> [To do]
From the first line of the data below, copy each line up to the one containing "Clear all fields", and include that line too.

[Saved entries]
* * *
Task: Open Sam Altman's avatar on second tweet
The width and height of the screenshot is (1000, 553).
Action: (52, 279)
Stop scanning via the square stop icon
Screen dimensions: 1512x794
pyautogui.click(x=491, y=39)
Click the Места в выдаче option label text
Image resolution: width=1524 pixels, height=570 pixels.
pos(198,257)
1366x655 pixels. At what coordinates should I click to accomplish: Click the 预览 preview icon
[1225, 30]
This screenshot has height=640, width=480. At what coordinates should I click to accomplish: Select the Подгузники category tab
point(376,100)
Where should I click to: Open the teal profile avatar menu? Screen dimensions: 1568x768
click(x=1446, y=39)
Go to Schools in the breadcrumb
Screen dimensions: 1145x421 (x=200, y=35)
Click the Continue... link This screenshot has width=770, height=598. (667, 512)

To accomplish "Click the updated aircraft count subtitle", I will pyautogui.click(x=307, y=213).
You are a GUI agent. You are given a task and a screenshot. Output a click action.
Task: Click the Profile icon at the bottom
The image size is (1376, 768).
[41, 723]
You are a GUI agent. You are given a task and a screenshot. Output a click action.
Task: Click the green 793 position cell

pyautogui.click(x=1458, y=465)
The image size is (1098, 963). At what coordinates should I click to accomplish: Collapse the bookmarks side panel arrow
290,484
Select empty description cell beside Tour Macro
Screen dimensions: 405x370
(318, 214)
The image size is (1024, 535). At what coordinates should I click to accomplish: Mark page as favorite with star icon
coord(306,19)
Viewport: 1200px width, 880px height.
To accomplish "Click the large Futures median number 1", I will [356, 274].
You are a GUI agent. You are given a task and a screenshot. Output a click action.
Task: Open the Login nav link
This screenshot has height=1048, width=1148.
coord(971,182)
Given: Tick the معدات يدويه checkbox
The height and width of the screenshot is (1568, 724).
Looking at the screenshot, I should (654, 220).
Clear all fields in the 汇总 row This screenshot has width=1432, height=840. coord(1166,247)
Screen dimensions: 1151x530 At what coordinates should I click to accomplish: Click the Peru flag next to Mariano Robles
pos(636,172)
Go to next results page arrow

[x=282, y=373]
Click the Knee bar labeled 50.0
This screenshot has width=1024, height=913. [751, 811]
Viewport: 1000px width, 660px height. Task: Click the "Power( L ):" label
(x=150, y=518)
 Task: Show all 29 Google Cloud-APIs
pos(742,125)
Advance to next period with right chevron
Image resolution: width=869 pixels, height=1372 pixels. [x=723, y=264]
* * *
> [Problem solution]
Task: Open Sam Altman's avatar on second tweet
The width and height of the screenshot is (1000, 553).
Action: (52, 279)
Stop scanning via the square stop icon
Screen dimensions: 1512x794
pyautogui.click(x=491, y=39)
Click the Места в выдаче option label text
Image resolution: width=1524 pixels, height=570 pixels.
pos(198,257)
1366x655 pixels. At what coordinates should I click to accomplish: Click the 预览 preview icon
[1225, 30]
This screenshot has height=640, width=480. At what coordinates should I click to accomplish: Select the Подгузники category tab
point(376,100)
Where should I click to: Open the teal profile avatar menu? Screen dimensions: 1568x768
click(x=1446, y=39)
Go to Schools in the breadcrumb
Screen dimensions: 1145x421 (x=200, y=35)
Click the Continue... link This screenshot has width=770, height=598. (667, 512)

To accomplish "Click the updated aircraft count subtitle", I will pyautogui.click(x=307, y=213).
You are a GUI agent. You are given a task and a screenshot. Output a click action.
Task: Click the Profile icon at the bottom
The image size is (1376, 768).
[41, 723]
You are a GUI agent. You are given a task and a screenshot. Output a click action.
Task: Click the green 793 position cell

pyautogui.click(x=1458, y=465)
The image size is (1098, 963). At what coordinates should I click to accomplish: Collapse the bookmarks side panel arrow
290,484
Select empty description cell beside Tour Macro
Screen dimensions: 405x370
(318, 214)
The image size is (1024, 535). At what coordinates should I click to accomplish: Mark page as favorite with star icon
coord(306,19)
Viewport: 1200px width, 880px height.
To accomplish "Click the large Futures median number 1", I will [356, 274].
You are a GUI agent. You are given a task and a screenshot. Output a click action.
Task: Open the Login nav link
This screenshot has height=1048, width=1148.
coord(971,182)
Given: Tick the معدات يدويه checkbox
The height and width of the screenshot is (1568, 724).
Looking at the screenshot, I should (654, 220).
Clear all fields in the 汇总 row This screenshot has width=1432, height=840. coord(1166,247)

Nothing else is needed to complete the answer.